Your task is to quote the records from their first line through the line containing "Task: Click the Enter Promo Code field", with nothing added or left out.

━━━━━ Supplied data ━━━━━

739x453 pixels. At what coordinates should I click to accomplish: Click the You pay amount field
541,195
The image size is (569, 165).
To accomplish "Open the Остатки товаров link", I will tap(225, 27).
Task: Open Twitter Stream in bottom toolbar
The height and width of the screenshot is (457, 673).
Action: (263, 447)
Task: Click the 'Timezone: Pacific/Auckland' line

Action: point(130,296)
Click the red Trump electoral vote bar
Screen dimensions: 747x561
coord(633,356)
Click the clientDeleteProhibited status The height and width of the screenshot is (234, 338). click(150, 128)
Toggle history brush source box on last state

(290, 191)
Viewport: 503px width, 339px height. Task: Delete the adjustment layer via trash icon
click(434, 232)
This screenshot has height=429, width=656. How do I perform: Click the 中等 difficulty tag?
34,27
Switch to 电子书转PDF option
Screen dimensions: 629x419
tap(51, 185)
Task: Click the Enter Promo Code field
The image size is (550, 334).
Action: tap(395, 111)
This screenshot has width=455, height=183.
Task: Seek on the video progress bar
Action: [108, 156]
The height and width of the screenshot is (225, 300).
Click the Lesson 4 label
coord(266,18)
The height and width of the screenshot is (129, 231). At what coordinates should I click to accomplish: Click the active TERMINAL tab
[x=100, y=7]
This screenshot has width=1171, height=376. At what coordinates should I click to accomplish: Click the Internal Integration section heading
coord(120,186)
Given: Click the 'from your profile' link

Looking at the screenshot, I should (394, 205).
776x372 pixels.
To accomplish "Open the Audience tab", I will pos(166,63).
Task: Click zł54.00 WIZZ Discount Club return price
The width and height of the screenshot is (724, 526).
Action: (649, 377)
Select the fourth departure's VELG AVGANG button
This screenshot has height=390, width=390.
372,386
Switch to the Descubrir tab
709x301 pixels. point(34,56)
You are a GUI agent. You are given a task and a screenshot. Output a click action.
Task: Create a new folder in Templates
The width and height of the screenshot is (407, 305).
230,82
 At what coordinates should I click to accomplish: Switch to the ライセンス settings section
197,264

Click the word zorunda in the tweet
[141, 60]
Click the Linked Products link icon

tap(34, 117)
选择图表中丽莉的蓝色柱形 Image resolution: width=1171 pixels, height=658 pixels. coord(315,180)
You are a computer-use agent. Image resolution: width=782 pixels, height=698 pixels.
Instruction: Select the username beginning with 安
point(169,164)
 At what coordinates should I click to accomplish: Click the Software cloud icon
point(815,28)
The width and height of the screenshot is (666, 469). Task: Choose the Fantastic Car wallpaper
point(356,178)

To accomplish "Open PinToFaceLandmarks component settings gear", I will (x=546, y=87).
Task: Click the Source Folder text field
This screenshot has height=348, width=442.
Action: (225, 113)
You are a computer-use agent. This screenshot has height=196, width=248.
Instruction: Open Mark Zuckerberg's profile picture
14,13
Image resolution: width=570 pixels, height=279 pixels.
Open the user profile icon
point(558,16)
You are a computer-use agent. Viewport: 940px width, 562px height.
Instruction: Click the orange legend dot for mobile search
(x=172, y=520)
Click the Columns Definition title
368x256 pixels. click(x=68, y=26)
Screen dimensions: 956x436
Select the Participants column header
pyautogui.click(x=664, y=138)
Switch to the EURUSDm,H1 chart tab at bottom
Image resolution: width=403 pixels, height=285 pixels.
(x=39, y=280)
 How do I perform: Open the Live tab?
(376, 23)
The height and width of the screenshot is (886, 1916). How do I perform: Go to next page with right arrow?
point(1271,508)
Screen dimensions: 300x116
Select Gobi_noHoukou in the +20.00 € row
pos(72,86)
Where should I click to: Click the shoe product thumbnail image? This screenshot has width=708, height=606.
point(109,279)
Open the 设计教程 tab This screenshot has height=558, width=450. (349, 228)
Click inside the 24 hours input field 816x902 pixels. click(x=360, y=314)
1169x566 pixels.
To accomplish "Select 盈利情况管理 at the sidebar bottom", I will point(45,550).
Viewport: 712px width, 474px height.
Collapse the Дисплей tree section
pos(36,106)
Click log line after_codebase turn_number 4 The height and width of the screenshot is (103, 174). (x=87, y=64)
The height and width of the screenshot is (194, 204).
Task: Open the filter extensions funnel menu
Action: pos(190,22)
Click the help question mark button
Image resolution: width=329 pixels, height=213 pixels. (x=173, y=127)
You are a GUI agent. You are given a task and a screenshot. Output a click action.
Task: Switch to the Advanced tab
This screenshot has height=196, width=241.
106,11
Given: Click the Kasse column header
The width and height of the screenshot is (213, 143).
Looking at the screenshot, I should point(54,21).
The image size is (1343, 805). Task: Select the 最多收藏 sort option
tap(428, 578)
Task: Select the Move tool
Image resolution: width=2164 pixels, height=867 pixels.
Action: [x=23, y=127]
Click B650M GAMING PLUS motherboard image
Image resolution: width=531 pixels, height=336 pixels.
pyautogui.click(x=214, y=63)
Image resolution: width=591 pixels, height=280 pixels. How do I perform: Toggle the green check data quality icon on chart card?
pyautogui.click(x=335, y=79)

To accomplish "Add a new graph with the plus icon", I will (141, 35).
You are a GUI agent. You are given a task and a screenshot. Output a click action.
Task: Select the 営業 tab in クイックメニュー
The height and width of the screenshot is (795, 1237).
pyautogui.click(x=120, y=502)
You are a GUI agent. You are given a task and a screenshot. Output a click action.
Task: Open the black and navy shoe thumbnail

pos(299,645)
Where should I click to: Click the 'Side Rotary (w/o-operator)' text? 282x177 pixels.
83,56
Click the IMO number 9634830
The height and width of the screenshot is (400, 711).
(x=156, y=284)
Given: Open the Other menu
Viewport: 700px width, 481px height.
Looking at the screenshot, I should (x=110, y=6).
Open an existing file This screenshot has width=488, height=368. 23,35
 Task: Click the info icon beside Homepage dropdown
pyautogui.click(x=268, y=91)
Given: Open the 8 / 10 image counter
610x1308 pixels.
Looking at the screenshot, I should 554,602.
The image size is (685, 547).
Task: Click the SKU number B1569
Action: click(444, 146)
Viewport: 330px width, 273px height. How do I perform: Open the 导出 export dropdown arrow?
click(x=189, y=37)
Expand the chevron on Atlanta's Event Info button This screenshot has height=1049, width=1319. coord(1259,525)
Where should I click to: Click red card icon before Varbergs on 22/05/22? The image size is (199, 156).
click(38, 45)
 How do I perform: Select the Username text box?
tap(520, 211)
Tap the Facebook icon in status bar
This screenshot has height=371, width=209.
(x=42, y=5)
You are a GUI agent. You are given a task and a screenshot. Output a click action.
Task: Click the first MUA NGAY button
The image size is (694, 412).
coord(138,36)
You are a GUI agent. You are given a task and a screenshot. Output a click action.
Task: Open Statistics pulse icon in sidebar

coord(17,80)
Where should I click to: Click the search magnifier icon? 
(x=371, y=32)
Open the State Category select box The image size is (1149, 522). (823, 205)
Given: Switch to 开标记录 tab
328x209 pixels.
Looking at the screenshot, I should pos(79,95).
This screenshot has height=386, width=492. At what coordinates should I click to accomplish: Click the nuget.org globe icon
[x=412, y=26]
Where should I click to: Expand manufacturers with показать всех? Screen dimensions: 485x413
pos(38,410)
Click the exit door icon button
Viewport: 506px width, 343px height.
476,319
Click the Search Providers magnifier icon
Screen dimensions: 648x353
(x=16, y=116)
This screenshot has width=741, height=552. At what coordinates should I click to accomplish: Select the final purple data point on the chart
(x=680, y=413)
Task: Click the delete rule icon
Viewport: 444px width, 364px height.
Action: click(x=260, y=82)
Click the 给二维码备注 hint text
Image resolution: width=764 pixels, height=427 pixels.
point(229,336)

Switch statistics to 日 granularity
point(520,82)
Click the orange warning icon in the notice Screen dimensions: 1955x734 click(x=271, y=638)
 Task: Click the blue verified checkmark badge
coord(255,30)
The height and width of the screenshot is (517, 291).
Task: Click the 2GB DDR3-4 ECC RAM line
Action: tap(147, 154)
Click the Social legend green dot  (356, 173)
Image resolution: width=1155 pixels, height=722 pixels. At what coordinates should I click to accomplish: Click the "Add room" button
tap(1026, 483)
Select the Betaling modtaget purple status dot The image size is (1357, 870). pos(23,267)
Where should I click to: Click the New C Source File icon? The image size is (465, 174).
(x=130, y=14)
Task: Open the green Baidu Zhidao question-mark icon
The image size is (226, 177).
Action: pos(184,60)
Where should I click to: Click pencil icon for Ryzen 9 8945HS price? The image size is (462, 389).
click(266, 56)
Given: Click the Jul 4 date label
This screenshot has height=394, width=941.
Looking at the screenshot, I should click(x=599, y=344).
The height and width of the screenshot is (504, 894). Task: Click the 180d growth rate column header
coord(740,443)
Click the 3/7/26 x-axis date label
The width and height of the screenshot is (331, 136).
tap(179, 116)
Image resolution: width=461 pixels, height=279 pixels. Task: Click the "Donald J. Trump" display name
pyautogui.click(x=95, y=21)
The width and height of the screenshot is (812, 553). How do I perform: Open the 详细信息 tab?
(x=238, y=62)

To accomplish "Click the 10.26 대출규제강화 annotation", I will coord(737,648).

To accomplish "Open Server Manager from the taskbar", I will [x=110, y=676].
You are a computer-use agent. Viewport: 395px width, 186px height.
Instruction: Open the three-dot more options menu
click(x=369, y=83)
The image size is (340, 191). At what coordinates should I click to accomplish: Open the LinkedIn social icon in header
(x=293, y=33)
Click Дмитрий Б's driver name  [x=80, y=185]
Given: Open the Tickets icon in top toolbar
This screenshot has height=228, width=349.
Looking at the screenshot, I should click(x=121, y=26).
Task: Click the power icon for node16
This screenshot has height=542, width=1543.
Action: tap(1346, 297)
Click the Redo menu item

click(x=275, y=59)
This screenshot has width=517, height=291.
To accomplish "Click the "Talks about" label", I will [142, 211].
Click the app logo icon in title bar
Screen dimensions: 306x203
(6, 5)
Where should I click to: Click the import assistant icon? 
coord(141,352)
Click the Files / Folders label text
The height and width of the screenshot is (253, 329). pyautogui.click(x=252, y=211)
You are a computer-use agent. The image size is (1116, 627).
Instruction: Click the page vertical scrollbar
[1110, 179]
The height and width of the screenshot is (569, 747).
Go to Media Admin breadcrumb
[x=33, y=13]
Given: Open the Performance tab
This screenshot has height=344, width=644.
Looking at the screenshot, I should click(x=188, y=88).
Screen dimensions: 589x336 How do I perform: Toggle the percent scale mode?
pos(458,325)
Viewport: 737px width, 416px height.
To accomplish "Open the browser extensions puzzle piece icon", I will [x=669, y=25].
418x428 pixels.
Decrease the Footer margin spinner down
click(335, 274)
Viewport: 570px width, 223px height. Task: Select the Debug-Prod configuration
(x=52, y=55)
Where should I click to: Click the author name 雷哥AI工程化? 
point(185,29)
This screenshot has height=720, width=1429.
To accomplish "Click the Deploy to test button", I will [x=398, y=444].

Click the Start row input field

━━━━━

_Task response_.
739x453 pixels. At what coordinates should I click to accomplish: Click the You pay amount field
541,195
The image size is (569, 165).
To accomplish "Open the Остатки товаров link", I will tap(225, 27).
Task: Open Twitter Stream in bottom toolbar
The height and width of the screenshot is (457, 673).
Action: (263, 447)
Task: Click the 'Timezone: Pacific/Auckland' line

Action: point(130,296)
Click the red Trump electoral vote bar
Screen dimensions: 747x561
coord(633,356)
Click the clientDeleteProhibited status The height and width of the screenshot is (234, 338). click(150, 128)
Toggle history brush source box on last state

(290, 191)
Viewport: 503px width, 339px height. Task: Delete the adjustment layer via trash icon
click(434, 232)
This screenshot has height=429, width=656. How do I perform: Click the 中等 difficulty tag?
34,27
Switch to 电子书转PDF option
Screen dimensions: 629x419
tap(51, 185)
Task: Click the Enter Promo Code field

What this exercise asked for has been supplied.